Cette citoyenneté et cette créativité aux multiples facettes, concernant des millions d’individus, doivent être encouragées et ­facilitées par les pouvoirs publics à tous les niveaux. Un gouvernement de gauche digne de ce nom se doit de leur donner les moyens nécessaires à leur épanouissement, et ne pas hésiter à s’appuyer sur elles.

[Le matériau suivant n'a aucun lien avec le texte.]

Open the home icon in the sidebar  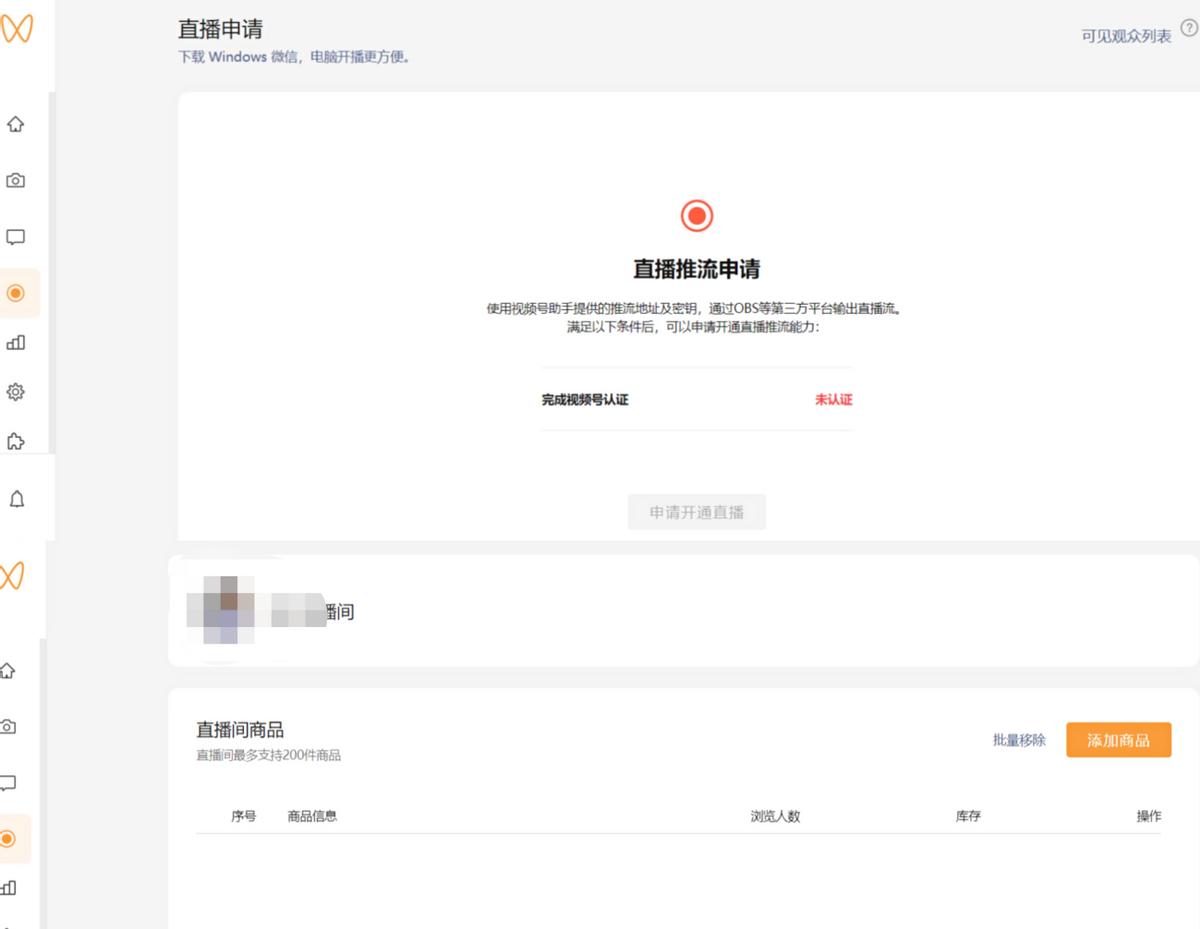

Vous avez souhaité favoriser, au plan ­national, la concertation dans de nombreux domaines. Cela est louable et change de ­l’attitude de votre prédécesseur. Mais si vous voulez réussir le changement, il convient d’aller plus loin et de développer concertation et consultations dans chaque territoire, avec les élus, les syndicats, les associations et les citoyens. Ceux-ci aspirent à être, enfin, écoutés et ­entendus. Pourquoi ne pas lancer des assises du changement ou des états généraux  ? Pourquoi ne pas mettre en place dans chaque bassin d’emploi, de formation et de vie, des comités d’initiatives citoyennes et participatifs  ? Bref, multiplier les lieux et les initiatives de démocratie et de citoyenneté active  !

Monsieur le président, la clé de votre réussite et de celle de votre gouvernement implique que vous soyez les facilitateurs, même quand cela dérange, de cette intervention citoyenne et démocratique. C’est ainsi que se rétablira la confiance entre le peuple, les élus et les ­institutions, permettant de mobiliser l’ensemble de la nation pour répondre aux enjeux et aux défis auxquels elle est confrontée. C’est notre vœu le plus cher.

Vous remerciant de l’attention que vous voudrez bien porter à mon courrier et à notre appel.

Je vous prie de croire, Monsieur le ­président, en l’expression de ma haute ­considération.